Here is an overview of my analysis, starting with an initial test run before going into the real analysis (the files described are in /labs/evolution/projects/timema_speciation/dadi).
Generate infiles for dadi. The script mkAlleleCnts.R calculates the sample allele frequencies from genotype estimates (based solely on the genotype likelihoods) and then multiplies the frequencies by 2N and rounds to get allele counts. The *A files are the counts of 1 allele and the *B files are the counts of the other allele. A second script, mkDataIn.pl converts the acnt* files to dadi format, snp*txt. Here is an example: perl mkDadiIn.pl acnt_HVA_A.txt acnt_HVC_A.txt.

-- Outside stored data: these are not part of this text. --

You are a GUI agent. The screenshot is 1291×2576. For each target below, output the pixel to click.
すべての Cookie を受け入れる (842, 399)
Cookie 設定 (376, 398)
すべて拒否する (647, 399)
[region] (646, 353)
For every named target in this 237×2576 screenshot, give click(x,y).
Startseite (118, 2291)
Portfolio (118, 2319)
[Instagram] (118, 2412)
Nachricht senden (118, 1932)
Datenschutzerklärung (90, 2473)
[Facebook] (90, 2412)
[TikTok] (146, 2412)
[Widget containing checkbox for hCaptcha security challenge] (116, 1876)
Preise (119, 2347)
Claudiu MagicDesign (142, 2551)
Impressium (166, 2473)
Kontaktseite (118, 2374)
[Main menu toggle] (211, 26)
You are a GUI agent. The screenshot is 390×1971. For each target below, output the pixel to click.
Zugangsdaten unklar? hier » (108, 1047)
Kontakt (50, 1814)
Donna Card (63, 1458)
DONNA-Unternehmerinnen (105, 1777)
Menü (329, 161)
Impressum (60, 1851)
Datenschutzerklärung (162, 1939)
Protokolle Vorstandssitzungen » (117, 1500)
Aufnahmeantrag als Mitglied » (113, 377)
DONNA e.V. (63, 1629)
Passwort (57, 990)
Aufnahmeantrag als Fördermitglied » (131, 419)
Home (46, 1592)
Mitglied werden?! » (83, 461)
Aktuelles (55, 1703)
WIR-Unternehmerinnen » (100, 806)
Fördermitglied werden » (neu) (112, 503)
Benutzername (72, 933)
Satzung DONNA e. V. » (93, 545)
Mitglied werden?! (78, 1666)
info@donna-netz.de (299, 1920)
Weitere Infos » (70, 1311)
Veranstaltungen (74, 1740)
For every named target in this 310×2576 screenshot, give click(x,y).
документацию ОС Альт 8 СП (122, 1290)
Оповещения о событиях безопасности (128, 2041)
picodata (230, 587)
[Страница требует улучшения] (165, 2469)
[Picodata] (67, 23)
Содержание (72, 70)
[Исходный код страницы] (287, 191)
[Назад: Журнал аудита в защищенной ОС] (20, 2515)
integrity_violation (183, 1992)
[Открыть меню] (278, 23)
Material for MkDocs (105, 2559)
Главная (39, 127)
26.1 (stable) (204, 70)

Random subset for test run. The script subScaf.R grabs a random subset (50 at present) of scaffolds. This list can be used to subset the dadi file: perl subDadi.pl ranSubScaf.txt snp_LAxPRC.txt. I used these to generate sub_snp* dadi snp files for HVAxHVC and LAxPRC with 271,847 SNPs as a test.
NOTE, I had trouble with convergence with dadi, so I abandoned this in favor of ABC.